Он посмотрел на часы.
— В девять утра.
— Времени вагон, — кивнул я. — Открывай бутылку, а я пока закуску приготовлю.
Ирина спала, и мы тогда тихо сидели на кухне до утра. Одной бутылки оказалось мало, и мы приговорили вторую, которая стояла у меня в холодильнике. А утром, пьяный в дымину, он поехал давать свой ответ министру внутренних дел. Его выслушали, поблагодарили за согласие, похвалили за осознание им гражданского долга и настоятельно посоветовали ехать немедленно домой и хорошенько выспаться, а к шести вечера быть на работе свежим и отдохнувшим. Он все так и сделал, кроме самой малости. Вместо того чтобы ехать к себе домой, он снова приехал ко мне, завалился на диван и тут же захрапел. У меня тогда выдался короткий отпуск, и я целый день мог находиться дома. Я и маялся, ожидая его пробуждения. В половине пятого он проснулся и стал приводить себя в порядок: мыться, бриться моей бритвой и так далее. По ходу он рассказывал о своей утренней встрече с новым начальством — хитрым министром внутренних дел. Я выслушал его и ахнул:
— Что же ты ничего не сказал мне, когда приехал?! А если бы ты не проснулся ко времени? Я же не знал, что тебя нужно будить!
Он посмотрел на меня странным взглядом, и я понял, что сморозил глупость.

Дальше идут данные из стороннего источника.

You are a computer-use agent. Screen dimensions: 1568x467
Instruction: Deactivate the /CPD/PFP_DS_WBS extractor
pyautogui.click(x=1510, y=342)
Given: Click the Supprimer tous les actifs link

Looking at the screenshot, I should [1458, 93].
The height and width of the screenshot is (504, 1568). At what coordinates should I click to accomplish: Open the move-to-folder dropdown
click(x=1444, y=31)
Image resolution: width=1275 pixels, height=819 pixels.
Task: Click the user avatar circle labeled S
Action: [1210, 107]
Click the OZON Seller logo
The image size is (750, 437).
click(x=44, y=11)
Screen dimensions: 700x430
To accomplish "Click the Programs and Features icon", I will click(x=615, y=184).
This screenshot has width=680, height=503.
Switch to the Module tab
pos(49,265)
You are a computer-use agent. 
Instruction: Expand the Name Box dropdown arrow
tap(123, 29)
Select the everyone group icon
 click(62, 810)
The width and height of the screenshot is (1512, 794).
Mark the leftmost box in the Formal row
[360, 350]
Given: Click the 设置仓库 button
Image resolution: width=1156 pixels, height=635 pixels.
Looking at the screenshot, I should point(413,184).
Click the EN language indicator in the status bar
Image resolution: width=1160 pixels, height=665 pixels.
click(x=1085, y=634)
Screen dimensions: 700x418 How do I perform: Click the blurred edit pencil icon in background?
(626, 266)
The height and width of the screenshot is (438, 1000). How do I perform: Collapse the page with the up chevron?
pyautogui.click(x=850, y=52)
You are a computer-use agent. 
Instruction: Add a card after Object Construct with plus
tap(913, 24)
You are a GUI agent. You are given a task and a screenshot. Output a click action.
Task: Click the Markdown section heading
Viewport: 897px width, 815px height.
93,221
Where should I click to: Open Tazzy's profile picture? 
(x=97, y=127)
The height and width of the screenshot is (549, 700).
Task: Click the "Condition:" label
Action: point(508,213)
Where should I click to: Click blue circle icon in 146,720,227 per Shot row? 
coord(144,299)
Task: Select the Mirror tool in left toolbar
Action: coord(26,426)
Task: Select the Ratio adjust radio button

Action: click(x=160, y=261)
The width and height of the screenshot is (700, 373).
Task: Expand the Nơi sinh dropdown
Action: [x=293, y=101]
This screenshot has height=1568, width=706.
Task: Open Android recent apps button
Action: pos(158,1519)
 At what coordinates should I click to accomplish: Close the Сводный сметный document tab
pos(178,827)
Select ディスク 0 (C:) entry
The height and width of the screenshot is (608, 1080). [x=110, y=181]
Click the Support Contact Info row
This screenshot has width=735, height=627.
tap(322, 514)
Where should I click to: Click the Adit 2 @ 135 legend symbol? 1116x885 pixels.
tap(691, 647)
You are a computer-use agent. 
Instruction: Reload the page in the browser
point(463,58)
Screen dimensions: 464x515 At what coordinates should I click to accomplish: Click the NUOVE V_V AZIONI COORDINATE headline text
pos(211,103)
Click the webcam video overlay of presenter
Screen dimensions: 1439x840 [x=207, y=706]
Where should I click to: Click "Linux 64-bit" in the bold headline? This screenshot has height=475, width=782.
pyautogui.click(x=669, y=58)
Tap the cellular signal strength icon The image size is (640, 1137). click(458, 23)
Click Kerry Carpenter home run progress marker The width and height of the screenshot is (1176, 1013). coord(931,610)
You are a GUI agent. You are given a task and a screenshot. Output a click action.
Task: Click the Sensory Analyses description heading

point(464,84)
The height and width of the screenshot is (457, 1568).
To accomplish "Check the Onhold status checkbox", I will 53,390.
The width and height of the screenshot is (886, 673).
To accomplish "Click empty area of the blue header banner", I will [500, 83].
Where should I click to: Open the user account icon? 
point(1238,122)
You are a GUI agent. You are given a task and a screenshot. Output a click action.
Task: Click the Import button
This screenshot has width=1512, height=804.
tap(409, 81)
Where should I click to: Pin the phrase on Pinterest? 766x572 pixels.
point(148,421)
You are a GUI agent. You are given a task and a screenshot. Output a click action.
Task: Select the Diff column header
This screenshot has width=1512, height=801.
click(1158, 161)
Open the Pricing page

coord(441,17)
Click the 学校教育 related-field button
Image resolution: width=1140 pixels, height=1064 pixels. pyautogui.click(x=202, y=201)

— Я проснулся, — коротко сказал мне Вячеслав Иванович Грязнов, — заместителем начальника Московского уголовного розыска.
3
Едва я вошел к себе в кабинет, меня улыбкой встретила молодая следователь Лиля Федотова, член моей следственной группы. Она не новичок в следствии, работает уже почти четыре года в прокуратуре. Улыбка у нее ослепительная, что и говорить, да и сама она бабенка не только видная, но и очень себе на уме. Для следователя у меня неплохо развита интуиция, ну а для мужчины с репутацией Казановы она развита просто гениально — без ложной скромности. Так вот, интуиция мне подсказывает, что эта дамочка серьезно нацелилась заполучить меня себе в кроватку. Цель, что и говорить, благородная, но покуда я держусь от нее подальше. Хотя мог бы… Впрочем, все, хватит, Турецкий. Все эти мысли, тем более в начале рабочего дня, нужно пресекать в корне.
Внезапно я понял, что она мне что-то говорит и теперь наслаждается моментом, принимая мои размышления за замешательство мужчины, который общается с красивой женщиной, а она — яркая блондинка, как раз в моем духе, и фигурка у нее хоть куда.
— Простите, вы что-то сказали? — переспросил я ее.
Если та улыбка была ослепительной, то от следующей можно было не только ослепнуть, но и оглохнуть. Что удивительно, потому что она не произнесла ни звука, пока дьявольски улыбалась.
— Я сказала, что Константин Дмитриевич просил вас зайти к нему, как только вы появитесь, — повторила она.